Nocturnes
de Clarke

critiqué par Shelton, le 22 janvier 2012
(Chalon-sur-Saône - 67 ans)


La note:  étoiles
Une belle surprise pour le lecteur
Diou gast ! Comme diraient quelques-uns de mes ancêtres ! Voilà bien une bande dessinée qui dépote, surprend, laisse pantois le lecteur et interroge sur l’évolution de la narration en bande dessinée… mais attention, tout cela en positif car le lecteur, dès la première page, dès le premier dessin, est pris dans le récit et a envie d’aller jusqu’au bout !

On connaît Clarke pour ses travaux dans la bande dessinée comique. Nous sommes nombreux à avoir lu les aventures fantastiques et drôles de la sorcière Mélusine. D’autres, un peu moins nombreux, mais j’en fais partie, connaissent « Sales petits contes » ou « Cosa nostra »… dans tous les cas, Clarke fait rire et nous l’aimons ainsi ! Le voici, cette fois, avec une histoire toute différente, publiée à juste titre dans cette collection « Signé » qui regroupe des one-shot de grande qualité en un ou deux volumes. Nocturnes est livré en un seul tome avec 58 planches ciselées au millimètre près et qui nous emmènent, presque contre notre gré, dans une histoire fantastique inhabituelle et pour l’auteur, et pour la bande dessinée en général.

Mais comment vous présenter ce travail ? Commençons par dire que nous sommes à la campagne, dans un lieu de vie dont il est difficile d’évaluer le nombre d’habitants, de logements.
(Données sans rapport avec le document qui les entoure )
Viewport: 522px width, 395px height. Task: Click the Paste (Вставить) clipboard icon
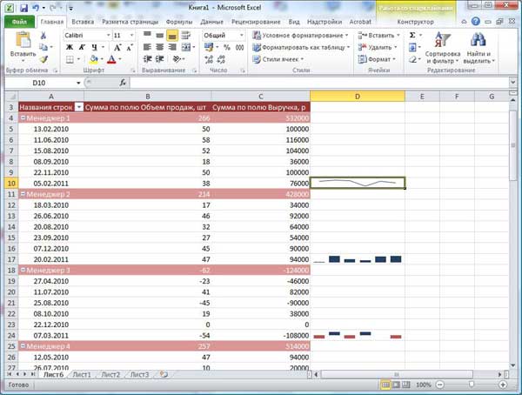(23, 40)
D’ailleurs, il est même possible que cela évolue en cours de récit…

Les personnages ? Oui, c’est vrai qu’il y en a beaucoup et que ce n’est pas toujours facile de faire la différence entre ceux qui existent et ceux qui n’existent pas. Vous ne comprenez pas ? Alors c’est que nous sommes sur la bonne voie… Imaginez un personnage. Lui, il est le fruit de l’imagination de Clarke. C’est le vrai personnage car il est le héros, le personnage central. Mais il est écrivain. Chaque fois qu’il crée un nouveau personnage, il apparaît dans la bande dessinée. Mais il peut disparaître presqu’aussi vite… ou perdre la mémoire, se déplacer aussi vite que le lecteur qui tourne les pages, perdre la mémoire quand l’auteur oublie de prendre soin de lui…

C’est une histoire qui touche à la création, à l’existence des héros, à la mémoire, à l’existence tout simplement… d’autant plus que la fin de l’histoire en surprendra encore plus d’un… mais dans cette bande dessinée, il y a aussi quelque chose de spirituel, de divin… Finalement, l’auteur est aussi une forme d’un dieu, celui qui décide tout et qui se fait surprendre par ses propres créatures. Il est à la fois Dieu tout puissant et être insignifiant capable d’être bousculé par la première créature ou être secondaire qui passe… quel mystère que la vie !

Cette bande dessinée, cette histoire qui va fasciner le lecteur est aussi un exercice surréaliste, magique, poétique… C’est cet aspect qui va vous pousser à relire l’histoire et vous condamner à la garder chez vous pour l’avoir toujours à votre disposition… oui, « Nocturnes » ne sera certainement pas la bande dessinée qui vous aura apporté le plus de plaisir de lecteur mais celle que vous garderez et relirez le plus. Elle ouvre des perspectives, comblent des gouffres, permet de supporter les souffrances de la vie, éclaire nos nuits de doutes… Bref, certainement une bédé qui comptera dans l’histoire de cet art narratif encore jeune mais qui ne cesse de surprendre les lecteurs curieux et assidus.